I just read an interesting paper from the 2004 Embedded System’s Conference (ESC) written by Gary Stringham. It is called “ASIC Design Practices from a Firmware Perspective” and straddles the boundary between hardware design and driver software development. It was good to see someone take the viewpoint of “how you actually program a hardware device is as important as what it does”. Gary seems to understand both the hardware design and implementation view of things, as well as that of the embedded software engineer. To me, that seems to be a fairly rare combination of skills, to the detriment of our entire economy of computer system development.
Gary Stringham’s lists a number of tips on how to create hardware-software interfaces. Some of them are echoed on his monthly newsletter, which is worth a read (even if it is a bit short on detail). Unfortunately, there seems to be no publicly available version of the text. Gary has definitely kept lecturing on the topic since, at venues like the ESC and DVCon it seems, but more recent lecture notes that I have found in the ESC proceedings are pretty sparse. I guess being a consultant teaching people to do these things for a fee makes you a bit hesitant to share all your knowledge freely with the world… I can understand that position.
Anyway. Some of the comments in the text indicate to me the great value that virtual platforms can bring to the actual design of hardware up front, not just as an execution vehicle for the final design, used by a software engineer who has to take whatever is given.
In particular, the issue of getting ASIC and Firmware designers to collaborate on the same thing at the same time. Quote:
The key to designing an ASIC is to get the firmware engineers involved early. They are the customers that will be using the ASIC. Unfortunately, getting them involved early is often difficult to do because the ASIC design has to start several months before the firmware engineers will get parts
When the parts do arrive, the roles are reversed. The firmware engineers are trying to work with
it while the ASIC engineers have mainly forgotten it and have moved on to new projects.
The proposed solution to this problem is to involve the firmware people in the hardware design review process, which is a good idea.
It would be even better, however, if the firmware people could have the hardware interface to try as a live thing rather than just reading the documents. This is exactly what virtual platforms offer: quickly build a fast simple prototype of the interface, and hand it over to the software engineers to try.
This is something that I am currently exploring in some detail with Simics, and that I wrote a piece about in Chip Design earlier this year.
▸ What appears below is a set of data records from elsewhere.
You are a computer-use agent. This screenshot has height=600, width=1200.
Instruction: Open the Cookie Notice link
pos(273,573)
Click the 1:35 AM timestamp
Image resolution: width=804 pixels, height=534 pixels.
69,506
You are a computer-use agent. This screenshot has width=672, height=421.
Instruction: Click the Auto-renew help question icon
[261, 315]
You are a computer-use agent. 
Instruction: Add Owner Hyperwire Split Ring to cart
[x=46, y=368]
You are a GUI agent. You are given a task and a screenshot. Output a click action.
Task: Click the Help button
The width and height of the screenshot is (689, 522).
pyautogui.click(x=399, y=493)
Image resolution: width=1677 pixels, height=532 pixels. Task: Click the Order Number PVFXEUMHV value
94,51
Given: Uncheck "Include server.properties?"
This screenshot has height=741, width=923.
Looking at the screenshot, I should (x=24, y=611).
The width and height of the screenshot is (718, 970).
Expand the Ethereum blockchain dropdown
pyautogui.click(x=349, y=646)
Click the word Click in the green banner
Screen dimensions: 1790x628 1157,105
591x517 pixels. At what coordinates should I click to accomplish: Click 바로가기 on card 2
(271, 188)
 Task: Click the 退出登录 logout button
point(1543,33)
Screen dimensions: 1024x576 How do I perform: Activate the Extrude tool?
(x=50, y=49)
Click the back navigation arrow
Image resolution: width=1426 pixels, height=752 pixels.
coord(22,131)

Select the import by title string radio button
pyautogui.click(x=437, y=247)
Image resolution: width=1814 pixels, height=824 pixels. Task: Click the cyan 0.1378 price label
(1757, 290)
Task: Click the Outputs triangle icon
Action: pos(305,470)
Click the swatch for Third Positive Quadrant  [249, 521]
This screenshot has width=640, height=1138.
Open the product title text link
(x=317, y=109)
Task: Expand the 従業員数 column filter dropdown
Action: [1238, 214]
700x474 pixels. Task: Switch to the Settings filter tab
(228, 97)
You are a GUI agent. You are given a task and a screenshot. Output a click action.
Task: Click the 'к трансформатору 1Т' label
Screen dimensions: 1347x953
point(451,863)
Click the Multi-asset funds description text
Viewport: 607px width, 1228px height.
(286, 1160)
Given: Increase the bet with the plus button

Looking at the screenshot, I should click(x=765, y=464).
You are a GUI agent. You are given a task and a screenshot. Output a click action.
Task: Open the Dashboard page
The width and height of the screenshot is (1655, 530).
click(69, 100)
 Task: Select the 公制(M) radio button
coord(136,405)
Fundamentally, I think this is feasible, provided that hardware designers do not fret too much about timing details and the precise performance of the final implementation, and focus more on the programming interface design first — and then later go on and make sure the timing and performance is right.
It is just like software development is supposed to be done: start by designing a useful interface to a piece of functionality, and then add in the details and optimize performance within the boundary of that interface. Of course, the interface might need some adjustments to support certain optimizations, but it is quick and easy to provide a new virtual platform with a new behavior to the software engineer. Much faster than providing a new piece of silicon or even new documentation.
Register design tools like SystemRDL (now being standardized by SPIRIT), Spectareg, Semifore, etc. all touch on this, but all seem to be lacking the ability to actually describe what a device does beyond some simple basics like software and hardware read/write properties. You really need a full expressive language to write a truly executable model of the hardware (and I like DML for this).